Could this person handle a hard truth? Are they a parent? Are kids present and within earshot of the conversation? Do I know anything about their history, any possible trauma or triggers?
“What do you do” was a much easier question for me to answer when I was a police officer. But nowadays, as the Trust and Safety manager for Flickr and SmugMug, I work in what I generally describe as “child safety.” I work diligently, every day, to prevent online child sexual abuse.
Not as simple an answer, nor as easy a conversation.
But no matter how difficult the subject is, it’s even more important to address it. We all used to walk the planet blissfully unaware of one of the most disturbing crises humans perpetuate on each other. But no longer.
At Flickr, not only are we are uniquely positioned to combat Child Sexual Abuse Material (CSAM), but we have the passion, ability, and support to work on a problem which a lot of companies try to minimize and don’t want to speak to. This work starts with our Trust & Safety team, or “digital first responders,” if you will. They are on the internet’s front lines, and human review, not just automated processes, are key to our success.
Because of the mentally and emotionally taxing nature of this work, my top priority is to ensure the Trust & Safety team is safe and resilient. The entire team works with a therapist who specializes in Trust & Safety work to protect their mental health.
We also have a caring Flickr community who flags content for us to review. Not unlike your own neighborhood, our Flickr community looks out for each other and when something doesn’t seem right, they work collaboratively with us to report concerns, which in turn protects other Flickr members.
All of this work is supported quietly and effectively by Thorn’s amazing product, Safer.

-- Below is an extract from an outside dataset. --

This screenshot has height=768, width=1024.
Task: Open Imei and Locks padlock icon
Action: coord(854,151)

Thorn helps companies by building tools to eliminate CSAM from the internet, and by caring for the humans who support this mission. They consider resiliency when creating products and work toward minimizing impact on our digital first responders. They consult with Trust & Safety teams and therapists to employ best practices in their tools. And not only does Thorn work on a company level, they will work with anyone looking to get a big-picture understanding of what is needed globally to protect these kids.

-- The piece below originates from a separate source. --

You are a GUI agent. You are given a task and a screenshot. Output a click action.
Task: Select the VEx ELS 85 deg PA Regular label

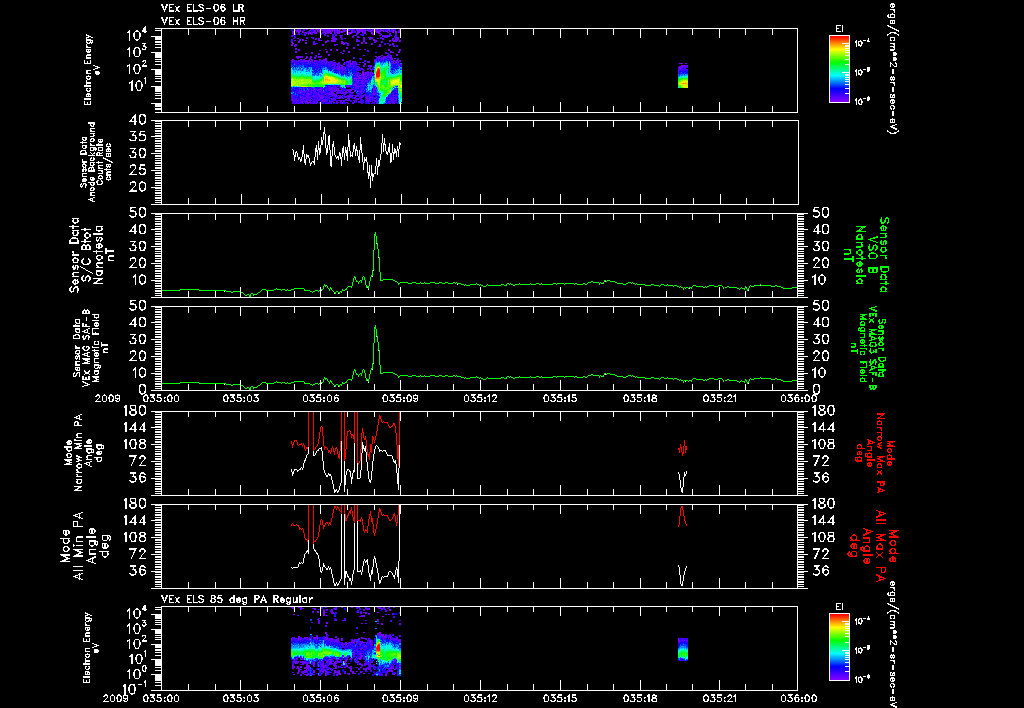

Because of our Trust & Safety team, our Flickr community, and our phenomenal partners at Thorn, Flickr is able to stand confidently on the front lines fighting CSAM. And by reading this, you’re helping. No matter who you are or what you do, by growing your awareness of the problem at hand and the tools being used to fight it, you’re helping every child stay a little bit safer.

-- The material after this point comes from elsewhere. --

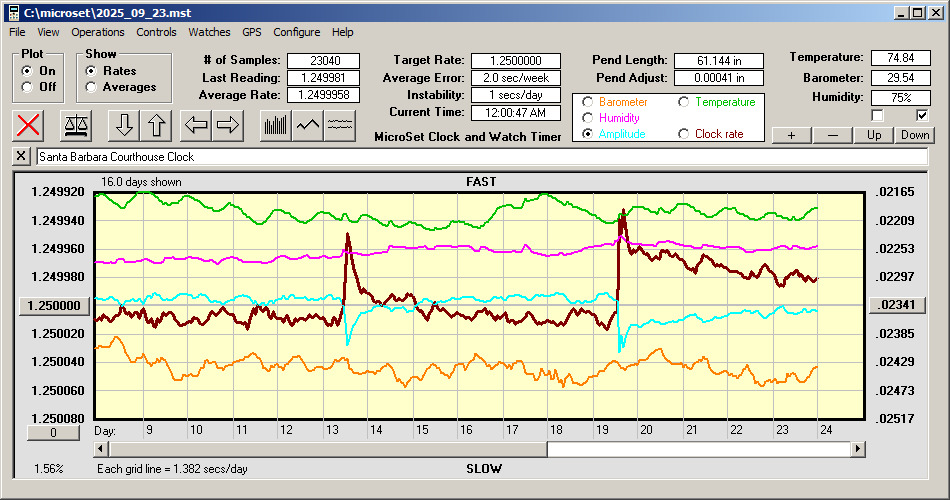Open the Operations menu
This screenshot has width=950, height=500.
tap(98, 32)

So keep reading, keep bringing awareness to the difficult topics, and keep the conversation going.
Holly Lawrence spent the majority of her career as a Public Safety Officer with the Sunnyvale Department of Public Safety, where she served in the dual role of a police officer and a firefighter. With over 17 years experience with the department, Holly’s favorite time was spent as a Neighborhood Resource Officer in the Crime Prevention Unit. Holly worked with local schools and neighborhood groups on law enforcement and crime prevention issues. Recognizing the lack of resources and training in the digital world, Holly created digital safety training courses to assist law enforcement in how to support and teach kids how to be safe online. Holly brings a passion unparalleled to SmugMug + Flickr as their Trust & Safety Manager. Her and her team’s charter is to ensure that the SmugMug and Flickr platforms are a safe digital place for the millions of users worldwide who share their photographs with family, friends, clients and communities.